For those of you who care about access to government data for reasons of transparency, feel-good openness, competitive advantage or other, June 30 was an overall ok/good day.
Obama signed the FOIA Improvement Act of 2016 in an attempt to solidify his administration’s legacy as the most transparent in US history. Many are skeptical, including your author, but to mis-paraphrase, government was not reformed in a day. The White House is understandably gushing over the changes, but the discerning watcher can parse the language. Even the Justice Department’s summary is a bit more sobering.
My biggest gripe is unfunded mandates–how can the government offer more to its citizens without additional resources?

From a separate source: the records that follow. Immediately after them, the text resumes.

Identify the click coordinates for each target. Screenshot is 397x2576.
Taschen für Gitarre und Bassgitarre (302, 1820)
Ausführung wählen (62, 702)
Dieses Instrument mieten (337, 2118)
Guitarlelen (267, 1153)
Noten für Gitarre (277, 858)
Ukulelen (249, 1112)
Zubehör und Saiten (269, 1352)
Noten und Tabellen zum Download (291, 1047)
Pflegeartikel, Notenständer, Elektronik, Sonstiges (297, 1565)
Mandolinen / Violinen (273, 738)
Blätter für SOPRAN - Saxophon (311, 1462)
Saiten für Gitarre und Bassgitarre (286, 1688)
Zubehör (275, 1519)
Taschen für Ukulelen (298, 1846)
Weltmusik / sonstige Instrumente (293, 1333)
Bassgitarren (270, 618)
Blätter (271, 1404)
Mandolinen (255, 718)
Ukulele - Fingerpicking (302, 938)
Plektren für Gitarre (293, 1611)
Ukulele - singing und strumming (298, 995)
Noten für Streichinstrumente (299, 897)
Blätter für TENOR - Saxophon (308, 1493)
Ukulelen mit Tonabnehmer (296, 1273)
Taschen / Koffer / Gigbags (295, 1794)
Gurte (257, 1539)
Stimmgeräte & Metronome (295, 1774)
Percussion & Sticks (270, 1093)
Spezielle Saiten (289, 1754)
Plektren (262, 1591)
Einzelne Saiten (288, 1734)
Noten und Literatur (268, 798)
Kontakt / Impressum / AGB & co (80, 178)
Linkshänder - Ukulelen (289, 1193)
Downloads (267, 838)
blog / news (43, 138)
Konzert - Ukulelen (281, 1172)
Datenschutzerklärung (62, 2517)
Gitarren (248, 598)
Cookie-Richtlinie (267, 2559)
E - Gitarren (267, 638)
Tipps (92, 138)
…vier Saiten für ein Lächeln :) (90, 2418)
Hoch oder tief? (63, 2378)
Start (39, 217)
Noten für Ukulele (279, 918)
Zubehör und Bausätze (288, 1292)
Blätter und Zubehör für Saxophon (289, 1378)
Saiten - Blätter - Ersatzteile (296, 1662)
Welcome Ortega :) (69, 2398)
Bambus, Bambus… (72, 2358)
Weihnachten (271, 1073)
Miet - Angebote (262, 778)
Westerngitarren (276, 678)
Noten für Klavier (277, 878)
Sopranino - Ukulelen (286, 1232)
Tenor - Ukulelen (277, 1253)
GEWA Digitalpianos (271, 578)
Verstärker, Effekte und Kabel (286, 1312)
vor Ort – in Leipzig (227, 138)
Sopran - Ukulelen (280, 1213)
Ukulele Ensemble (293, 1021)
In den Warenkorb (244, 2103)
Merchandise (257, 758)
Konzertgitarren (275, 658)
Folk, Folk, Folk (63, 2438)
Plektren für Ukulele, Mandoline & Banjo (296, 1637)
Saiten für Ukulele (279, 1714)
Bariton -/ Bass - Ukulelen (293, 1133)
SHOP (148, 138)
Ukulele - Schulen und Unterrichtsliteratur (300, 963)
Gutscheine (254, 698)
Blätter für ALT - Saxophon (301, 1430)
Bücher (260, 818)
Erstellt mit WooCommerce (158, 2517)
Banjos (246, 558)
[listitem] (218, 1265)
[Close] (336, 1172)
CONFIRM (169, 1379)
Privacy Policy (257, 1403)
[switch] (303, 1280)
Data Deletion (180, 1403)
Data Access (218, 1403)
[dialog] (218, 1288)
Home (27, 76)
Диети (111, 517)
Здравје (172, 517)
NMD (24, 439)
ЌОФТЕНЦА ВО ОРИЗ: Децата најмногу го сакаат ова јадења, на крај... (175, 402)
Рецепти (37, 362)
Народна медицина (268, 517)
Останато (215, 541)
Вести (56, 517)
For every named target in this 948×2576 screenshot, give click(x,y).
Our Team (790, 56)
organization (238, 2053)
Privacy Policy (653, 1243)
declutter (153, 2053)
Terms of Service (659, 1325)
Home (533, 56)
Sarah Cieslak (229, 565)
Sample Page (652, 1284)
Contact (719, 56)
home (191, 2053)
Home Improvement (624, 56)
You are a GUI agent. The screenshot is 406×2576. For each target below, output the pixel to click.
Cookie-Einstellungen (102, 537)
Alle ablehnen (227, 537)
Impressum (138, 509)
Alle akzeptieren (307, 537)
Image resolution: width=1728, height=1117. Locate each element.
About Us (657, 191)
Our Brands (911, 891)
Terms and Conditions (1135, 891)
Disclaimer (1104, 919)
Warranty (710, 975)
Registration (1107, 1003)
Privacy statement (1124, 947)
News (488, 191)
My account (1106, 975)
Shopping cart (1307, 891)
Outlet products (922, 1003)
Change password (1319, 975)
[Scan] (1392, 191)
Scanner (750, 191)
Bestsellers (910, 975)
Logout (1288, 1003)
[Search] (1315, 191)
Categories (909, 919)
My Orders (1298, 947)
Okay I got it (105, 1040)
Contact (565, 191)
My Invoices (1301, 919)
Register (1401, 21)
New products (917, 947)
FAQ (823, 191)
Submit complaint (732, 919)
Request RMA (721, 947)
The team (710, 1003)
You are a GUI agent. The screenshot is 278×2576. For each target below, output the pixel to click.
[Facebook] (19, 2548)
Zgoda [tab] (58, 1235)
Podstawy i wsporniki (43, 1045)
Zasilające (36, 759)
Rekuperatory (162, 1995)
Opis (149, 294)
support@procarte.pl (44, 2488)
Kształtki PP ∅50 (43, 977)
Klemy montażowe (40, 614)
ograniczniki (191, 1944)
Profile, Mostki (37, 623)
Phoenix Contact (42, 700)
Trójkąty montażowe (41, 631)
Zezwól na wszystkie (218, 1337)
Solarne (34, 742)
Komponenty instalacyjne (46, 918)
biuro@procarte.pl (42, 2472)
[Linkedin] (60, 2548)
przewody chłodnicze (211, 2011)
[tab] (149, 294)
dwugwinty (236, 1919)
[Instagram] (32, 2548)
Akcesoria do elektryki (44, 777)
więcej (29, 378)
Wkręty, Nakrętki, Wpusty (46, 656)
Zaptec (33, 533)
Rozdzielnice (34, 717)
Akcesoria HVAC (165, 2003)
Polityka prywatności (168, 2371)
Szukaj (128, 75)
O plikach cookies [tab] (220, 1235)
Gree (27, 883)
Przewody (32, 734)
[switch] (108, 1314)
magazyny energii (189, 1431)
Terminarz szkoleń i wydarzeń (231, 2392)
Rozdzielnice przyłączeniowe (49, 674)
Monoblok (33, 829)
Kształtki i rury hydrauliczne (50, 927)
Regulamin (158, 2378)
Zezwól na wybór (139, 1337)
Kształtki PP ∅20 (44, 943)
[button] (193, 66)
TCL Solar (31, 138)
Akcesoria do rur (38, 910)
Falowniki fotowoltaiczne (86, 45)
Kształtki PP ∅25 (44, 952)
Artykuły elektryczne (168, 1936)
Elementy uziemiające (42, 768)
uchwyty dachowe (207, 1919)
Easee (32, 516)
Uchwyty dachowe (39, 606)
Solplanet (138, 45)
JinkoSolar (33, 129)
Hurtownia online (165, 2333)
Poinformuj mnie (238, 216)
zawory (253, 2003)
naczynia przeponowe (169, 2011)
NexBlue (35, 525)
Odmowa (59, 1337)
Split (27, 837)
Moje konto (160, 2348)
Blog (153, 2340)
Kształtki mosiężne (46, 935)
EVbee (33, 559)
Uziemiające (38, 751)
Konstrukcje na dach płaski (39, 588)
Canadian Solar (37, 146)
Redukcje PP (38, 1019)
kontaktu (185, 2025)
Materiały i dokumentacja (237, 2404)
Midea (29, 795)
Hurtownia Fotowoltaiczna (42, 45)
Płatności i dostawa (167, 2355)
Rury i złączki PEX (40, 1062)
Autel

It’s like adding a few dozen more responsibilities to a job description with a fancy new title and no additional budget. For those curmudgeon-y types (myself included), have a look at past recipients of the Golden Padlock Awards from the Investigative Reporters & Editors.
Some of the (hopeful) highlights:
Presumption of openness: The default position has been to prove that no harm will come as a result of releasing records, but that puts a burden on the FOIA officer. Going forward that burden is removed. Pennsylvania’s right-to-know law had similar shift in 2008, and we are still waiting for this presumption of openness.
“Release to one is a release to all”: I’ve argued for this for over five years (not that anybody was listening!), but am thrilled this will happen–if nothing else it should reduce costs and backlog. Ironically, the CIA has done this for some time.